*Extrait du texte*:
»»

Une éthique pour aujourd'hui, un vitrail par semaine - Un évêque inconnu

15 avril 2022

103 10-3 Un évêque inconnu

Auréolé, ce qui indique sa sainteté, ce personnage est un évêque portant la mitre et tenant la crosse épiscopale dans sa main gauche, et faisant le geste de bénédiction de la droite.

Vitrail restauré aux frais de M. Albert Spoerry-Engel.

En 1905, ces trois personnages (10-2 ; 10-3 et 10-4) étaient répartis dans les fenêtres 7, 8 et 9 et étaient encadrés par les vices et les vertus. Leur regroupement en 1948 est particulièrement pertinent puisque ainsi saint Josse et l'évêque inconnu se regardent mutuellement tout en encadrant Jean Baptiste. Le signe de bénédiction pourrait ainsi signifier la bénédiction de l'Église sur l’œuvre de piété, l'ensemble des vitraux de l'église, réalisée par la comtesse Jeanne de Ferrette.

L'Église, lieu de rencontre avec la culture

« Hors de l'Église, point de salut » disait l'ancien adage de la sagesse populaire, répétant en cela la doctrine de l'Église catholique médiévale. La présence dans nos vitraux d'un évêque, a fortiori anonyme et revêtu des attributs de son autorité, est en soi une marque de respect envers l'institution catholique. Il s'agit pour les donateurs à la fois d'appeler sur eux et sur leur œuvre la bénédiction de l'Église, signifiant d'abord l'approbation de celle-ci mais aussi la dimension salvifique de l’œuvre accomplie. Une œuvre telle que nos vitraux, pour être pieuse, n'en est pas pour autant totalement désintéressée. Il s'agit aussi de « faire son salut », c'est-à-dire de racheter par une œuvre pieuse les fautes commises dans l'exercice du pouvoir des comtes de Ferrette. La comtesse Jeanne, si elle est bien la donatrice de nos vitraux, rachetant ainsi les fautes de sa famille.

La pratique est couramment admise durant tout le Moyen-Âge et ne suscite aucune contestation. D'une manière générale, contribuer à l'embellissement des lieux de cultes, ici par des vitraux, là par des statues ou le financement d'une chapelle dédiée à un saint particulier est considérée comme un juste retour des choses. Dieu ayant placé telle personne ou telle famille dans une situation d'autorité et de fortune, rien de plus normal que de « rendre à Dieu ce qui est à Dieu ».

Une pratique qui n'est pas sans rapport avec celle des grandes familles protestantes mulhousiennes du XIXe siècle qui ont contribué à la restauration de ces mêmes verrières et qui ont laissé leur nom sous bien des vitraux. Koechlin, Mieg, Dollfuss, Mantz, Engel, Spoerry et tant d'autres qui, en reconnaissance des biens qui leur étaient donnés par Dieu exprimaient ainsi leur gratitude envers lui ainsi que leur piété.

««

*Consigne 1*: Recopiez les lignes de données depuis la première jusqu'à celle qui contient « pyautogui.click(x=406, y=665) », incluse, en substituant « Step » à « Task » et sans rien changer d'autre.

*Lignes de données*:
»»

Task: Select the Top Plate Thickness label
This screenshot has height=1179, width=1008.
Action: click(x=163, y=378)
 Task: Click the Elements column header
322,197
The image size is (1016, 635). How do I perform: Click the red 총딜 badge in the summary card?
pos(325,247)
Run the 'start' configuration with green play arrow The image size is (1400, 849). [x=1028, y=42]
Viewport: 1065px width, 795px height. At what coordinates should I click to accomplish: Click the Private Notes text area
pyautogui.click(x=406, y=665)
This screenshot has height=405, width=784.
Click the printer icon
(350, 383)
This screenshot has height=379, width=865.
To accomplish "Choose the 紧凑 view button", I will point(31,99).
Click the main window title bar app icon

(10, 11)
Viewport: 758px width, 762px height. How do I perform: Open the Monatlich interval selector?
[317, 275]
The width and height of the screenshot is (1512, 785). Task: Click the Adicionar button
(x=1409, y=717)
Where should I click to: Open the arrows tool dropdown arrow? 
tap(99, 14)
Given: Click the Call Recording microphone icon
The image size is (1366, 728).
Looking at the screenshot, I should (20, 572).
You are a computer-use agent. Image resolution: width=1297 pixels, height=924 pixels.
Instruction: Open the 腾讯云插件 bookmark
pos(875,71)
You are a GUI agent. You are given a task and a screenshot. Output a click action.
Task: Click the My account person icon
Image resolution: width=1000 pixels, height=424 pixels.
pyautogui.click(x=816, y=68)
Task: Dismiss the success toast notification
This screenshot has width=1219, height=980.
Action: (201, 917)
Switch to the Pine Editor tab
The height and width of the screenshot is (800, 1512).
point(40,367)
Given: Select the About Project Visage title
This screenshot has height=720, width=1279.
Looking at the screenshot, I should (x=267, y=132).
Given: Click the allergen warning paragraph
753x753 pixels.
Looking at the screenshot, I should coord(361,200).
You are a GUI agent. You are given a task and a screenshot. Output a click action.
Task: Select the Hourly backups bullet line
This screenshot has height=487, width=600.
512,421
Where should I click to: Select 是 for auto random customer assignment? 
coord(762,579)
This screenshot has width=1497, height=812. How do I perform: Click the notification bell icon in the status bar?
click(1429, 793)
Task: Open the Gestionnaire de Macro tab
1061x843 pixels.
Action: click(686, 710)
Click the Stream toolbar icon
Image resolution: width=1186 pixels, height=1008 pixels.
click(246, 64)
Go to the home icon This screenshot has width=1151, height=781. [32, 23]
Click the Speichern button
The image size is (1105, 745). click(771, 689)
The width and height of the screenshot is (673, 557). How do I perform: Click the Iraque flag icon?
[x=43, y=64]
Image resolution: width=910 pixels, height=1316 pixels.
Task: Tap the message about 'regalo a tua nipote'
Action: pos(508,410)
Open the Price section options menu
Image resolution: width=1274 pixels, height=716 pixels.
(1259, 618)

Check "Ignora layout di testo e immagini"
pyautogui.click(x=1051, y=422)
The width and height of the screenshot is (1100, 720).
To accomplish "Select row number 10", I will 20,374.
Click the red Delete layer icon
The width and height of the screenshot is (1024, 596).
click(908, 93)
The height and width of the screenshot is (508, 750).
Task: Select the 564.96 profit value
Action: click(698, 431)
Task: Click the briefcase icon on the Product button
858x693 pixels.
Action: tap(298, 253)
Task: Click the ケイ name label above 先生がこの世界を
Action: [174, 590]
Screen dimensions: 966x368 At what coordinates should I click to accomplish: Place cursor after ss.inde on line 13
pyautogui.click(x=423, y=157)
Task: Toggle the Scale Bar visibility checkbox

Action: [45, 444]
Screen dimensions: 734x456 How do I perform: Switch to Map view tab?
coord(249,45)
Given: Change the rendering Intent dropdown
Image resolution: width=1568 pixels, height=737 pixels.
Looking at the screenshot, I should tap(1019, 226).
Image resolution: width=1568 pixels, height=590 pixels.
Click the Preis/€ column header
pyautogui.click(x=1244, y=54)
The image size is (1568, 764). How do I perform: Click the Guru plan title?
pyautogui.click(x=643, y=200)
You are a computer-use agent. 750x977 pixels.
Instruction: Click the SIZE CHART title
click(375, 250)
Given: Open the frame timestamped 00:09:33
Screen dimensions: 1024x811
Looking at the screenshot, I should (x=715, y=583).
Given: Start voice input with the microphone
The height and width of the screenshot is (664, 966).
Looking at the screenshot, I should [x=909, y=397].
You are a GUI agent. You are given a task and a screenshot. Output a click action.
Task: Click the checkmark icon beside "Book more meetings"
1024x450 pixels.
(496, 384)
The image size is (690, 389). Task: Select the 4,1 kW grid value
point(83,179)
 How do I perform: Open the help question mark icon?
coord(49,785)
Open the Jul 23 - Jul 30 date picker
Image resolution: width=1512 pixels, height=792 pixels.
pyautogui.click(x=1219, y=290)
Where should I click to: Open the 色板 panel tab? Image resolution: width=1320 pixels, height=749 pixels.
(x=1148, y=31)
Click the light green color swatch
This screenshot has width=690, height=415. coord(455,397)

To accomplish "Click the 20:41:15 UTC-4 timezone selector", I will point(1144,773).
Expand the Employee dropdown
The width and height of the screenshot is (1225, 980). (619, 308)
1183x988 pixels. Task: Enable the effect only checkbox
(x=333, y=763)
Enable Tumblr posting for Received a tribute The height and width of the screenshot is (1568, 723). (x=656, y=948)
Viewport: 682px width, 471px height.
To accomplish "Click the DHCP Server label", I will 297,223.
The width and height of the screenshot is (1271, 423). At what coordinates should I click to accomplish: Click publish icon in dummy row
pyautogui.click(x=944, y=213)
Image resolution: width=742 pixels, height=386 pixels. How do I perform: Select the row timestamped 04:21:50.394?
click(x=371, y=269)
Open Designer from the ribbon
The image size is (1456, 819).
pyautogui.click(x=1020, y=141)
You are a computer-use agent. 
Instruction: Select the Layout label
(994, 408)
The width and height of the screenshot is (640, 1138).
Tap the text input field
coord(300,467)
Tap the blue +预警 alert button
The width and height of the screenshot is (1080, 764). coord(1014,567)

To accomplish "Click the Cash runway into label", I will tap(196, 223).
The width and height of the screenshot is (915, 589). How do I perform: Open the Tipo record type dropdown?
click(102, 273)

««

*Consigne 2*: Traduisez en anglais cette phrase de l'extrait sur le vitrail de l'évêque inconnu : « La pratique est couramment admise durant tout le Moyen-Âge et ne suscite aucune contestation. »

*Réponse 1*:
Step: Select the Top Plate Thickness label
This screenshot has height=1179, width=1008.
Action: click(x=163, y=378)
 Step: Click the Elements column header
322,197
The image size is (1016, 635). How do I perform: Click the red 총딜 badge in the summary card?
pos(325,247)
Run the 'start' configuration with green play arrow The image size is (1400, 849). [x=1028, y=42]
Viewport: 1065px width, 795px height. At what coordinates should I click to accomplish: Click the Private Notes text area
pyautogui.click(x=406, y=665)

*Réponse 2*: The practice is commonly accepted throughout the Middle Ages and gives rise to no dispute.